• [RECORDS TO PROCESS]:
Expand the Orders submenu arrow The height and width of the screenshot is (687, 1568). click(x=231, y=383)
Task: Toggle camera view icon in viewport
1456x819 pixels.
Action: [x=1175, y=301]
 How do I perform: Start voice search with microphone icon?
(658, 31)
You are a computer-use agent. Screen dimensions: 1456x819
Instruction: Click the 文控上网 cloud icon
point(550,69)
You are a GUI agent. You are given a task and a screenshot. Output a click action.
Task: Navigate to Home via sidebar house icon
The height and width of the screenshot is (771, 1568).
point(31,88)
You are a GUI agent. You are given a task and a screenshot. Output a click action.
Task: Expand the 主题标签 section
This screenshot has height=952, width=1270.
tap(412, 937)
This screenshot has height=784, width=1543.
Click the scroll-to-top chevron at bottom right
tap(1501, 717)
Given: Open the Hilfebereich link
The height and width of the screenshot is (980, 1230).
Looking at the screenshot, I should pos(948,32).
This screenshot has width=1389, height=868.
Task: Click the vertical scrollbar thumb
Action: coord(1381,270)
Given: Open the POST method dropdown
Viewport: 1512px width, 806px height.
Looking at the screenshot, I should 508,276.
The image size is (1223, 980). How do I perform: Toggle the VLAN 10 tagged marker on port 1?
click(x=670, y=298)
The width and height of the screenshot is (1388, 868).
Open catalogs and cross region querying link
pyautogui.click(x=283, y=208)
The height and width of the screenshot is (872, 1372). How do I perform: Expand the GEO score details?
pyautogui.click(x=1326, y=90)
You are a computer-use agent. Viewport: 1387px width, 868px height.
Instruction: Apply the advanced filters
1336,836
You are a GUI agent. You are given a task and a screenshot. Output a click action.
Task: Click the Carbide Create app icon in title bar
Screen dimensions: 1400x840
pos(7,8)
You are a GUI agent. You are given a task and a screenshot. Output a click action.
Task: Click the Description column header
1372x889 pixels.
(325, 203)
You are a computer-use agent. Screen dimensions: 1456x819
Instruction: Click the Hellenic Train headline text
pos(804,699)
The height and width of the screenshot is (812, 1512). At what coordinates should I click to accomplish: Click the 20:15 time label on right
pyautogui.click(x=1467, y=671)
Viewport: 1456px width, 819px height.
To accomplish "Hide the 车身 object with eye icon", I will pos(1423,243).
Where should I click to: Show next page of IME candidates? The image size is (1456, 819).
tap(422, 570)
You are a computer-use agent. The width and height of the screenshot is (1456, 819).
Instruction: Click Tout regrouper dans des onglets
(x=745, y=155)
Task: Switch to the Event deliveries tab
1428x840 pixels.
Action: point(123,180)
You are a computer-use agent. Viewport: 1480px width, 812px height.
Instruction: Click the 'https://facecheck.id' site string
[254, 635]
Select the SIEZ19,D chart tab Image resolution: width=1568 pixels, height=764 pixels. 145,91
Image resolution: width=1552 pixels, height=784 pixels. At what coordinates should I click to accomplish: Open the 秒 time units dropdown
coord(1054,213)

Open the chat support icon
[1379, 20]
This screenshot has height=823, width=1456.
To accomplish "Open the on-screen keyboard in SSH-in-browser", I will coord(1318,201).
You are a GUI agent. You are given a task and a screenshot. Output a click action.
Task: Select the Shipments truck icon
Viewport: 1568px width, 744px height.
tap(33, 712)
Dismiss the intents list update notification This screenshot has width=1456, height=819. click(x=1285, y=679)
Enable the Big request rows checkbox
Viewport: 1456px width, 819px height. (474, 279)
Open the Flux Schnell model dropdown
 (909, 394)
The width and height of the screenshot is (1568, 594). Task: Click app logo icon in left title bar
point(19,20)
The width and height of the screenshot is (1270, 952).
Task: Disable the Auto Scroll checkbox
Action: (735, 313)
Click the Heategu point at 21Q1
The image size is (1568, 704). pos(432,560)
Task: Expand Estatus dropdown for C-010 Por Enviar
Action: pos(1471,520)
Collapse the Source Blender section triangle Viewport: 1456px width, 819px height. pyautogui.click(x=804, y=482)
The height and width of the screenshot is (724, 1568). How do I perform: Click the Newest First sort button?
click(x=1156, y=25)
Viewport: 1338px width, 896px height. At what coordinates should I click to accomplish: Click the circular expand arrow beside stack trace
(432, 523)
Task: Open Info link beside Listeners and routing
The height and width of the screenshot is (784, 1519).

• [REQUIRED ACTION]: Copy every record above exactly as it is.

• [SOLUTION FOR THIS TASK]:
Expand the Orders submenu arrow The height and width of the screenshot is (687, 1568). click(x=231, y=383)
Task: Toggle camera view icon in viewport
1456x819 pixels.
Action: [x=1175, y=301]
 How do I perform: Start voice search with microphone icon?
(658, 31)
You are a computer-use agent. Screen dimensions: 1456x819
Instruction: Click the 文控上网 cloud icon
point(550,69)
You are a GUI agent. You are given a task and a screenshot. Output a click action.
Task: Navigate to Home via sidebar house icon
The height and width of the screenshot is (771, 1568).
point(31,88)
You are a GUI agent. You are given a task and a screenshot. Output a click action.
Task: Expand the 主题标签 section
This screenshot has height=952, width=1270.
tap(412, 937)
This screenshot has height=784, width=1543.
Click the scroll-to-top chevron at bottom right
tap(1501, 717)
Given: Open the Hilfebereich link
The height and width of the screenshot is (980, 1230).
Looking at the screenshot, I should pos(948,32).
This screenshot has width=1389, height=868.
Task: Click the vertical scrollbar thumb
Action: coord(1381,270)
Given: Open the POST method dropdown
Viewport: 1512px width, 806px height.
Looking at the screenshot, I should 508,276.
The image size is (1223, 980). How do I perform: Toggle the VLAN 10 tagged marker on port 1?
click(x=670, y=298)
The width and height of the screenshot is (1388, 868).
Open catalogs and cross region querying link
pyautogui.click(x=283, y=208)
The height and width of the screenshot is (872, 1372). How do I perform: Expand the GEO score details?
pyautogui.click(x=1326, y=90)
You are a computer-use agent. Viewport: 1387px width, 868px height.
Instruction: Apply the advanced filters
1336,836
You are a GUI agent. You are given a task and a screenshot. Output a click action.
Task: Click the Carbide Create app icon in title bar
Screen dimensions: 1400x840
pos(7,8)
You are a GUI agent. You are given a task and a screenshot. Output a click action.
Task: Click the Description column header
1372x889 pixels.
(325, 203)
You are a computer-use agent. Screen dimensions: 1456x819
Instruction: Click the Hellenic Train headline text
pos(804,699)
The height and width of the screenshot is (812, 1512). At what coordinates should I click to accomplish: Click the 20:15 time label on right
pyautogui.click(x=1467, y=671)
Viewport: 1456px width, 819px height.
To accomplish "Hide the 车身 object with eye icon", I will pos(1423,243).
Where should I click to: Show next page of IME candidates? The image size is (1456, 819).
tap(422, 570)
You are a computer-use agent. The width and height of the screenshot is (1456, 819).
Instruction: Click Tout regrouper dans des onglets
(x=745, y=155)
Task: Switch to the Event deliveries tab
1428x840 pixels.
Action: point(123,180)
You are a computer-use agent. Viewport: 1480px width, 812px height.
Instruction: Click the 'https://facecheck.id' site string
[254, 635]
Select the SIEZ19,D chart tab Image resolution: width=1568 pixels, height=764 pixels. 145,91
Image resolution: width=1552 pixels, height=784 pixels. At what coordinates should I click to accomplish: Open the 秒 time units dropdown
coord(1054,213)

Open the chat support icon
[1379, 20]
This screenshot has height=823, width=1456.
To accomplish "Open the on-screen keyboard in SSH-in-browser", I will coord(1318,201).
You are a GUI agent. You are given a task and a screenshot. Output a click action.
Task: Select the Shipments truck icon
Viewport: 1568px width, 744px height.
tap(33, 712)
Dismiss the intents list update notification This screenshot has width=1456, height=819. click(x=1285, y=679)
Enable the Big request rows checkbox
Viewport: 1456px width, 819px height. (474, 279)
Open the Flux Schnell model dropdown
 (909, 394)
The width and height of the screenshot is (1568, 594). Task: Click app logo icon in left title bar
point(19,20)
The width and height of the screenshot is (1270, 952).
Task: Disable the Auto Scroll checkbox
Action: (735, 313)
Click the Heategu point at 21Q1
The image size is (1568, 704). pos(432,560)
Task: Expand Estatus dropdown for C-010 Por Enviar
Action: pos(1471,520)
Collapse the Source Blender section triangle Viewport: 1456px width, 819px height. pyautogui.click(x=804, y=482)
The height and width of the screenshot is (724, 1568). How do I perform: Click the Newest First sort button?
click(x=1156, y=25)
Viewport: 1338px width, 896px height. At what coordinates should I click to accomplish: Click the circular expand arrow beside stack trace
(432, 523)
Task: Open Info link beside Listeners and routing
The height and width of the screenshot is (784, 1519).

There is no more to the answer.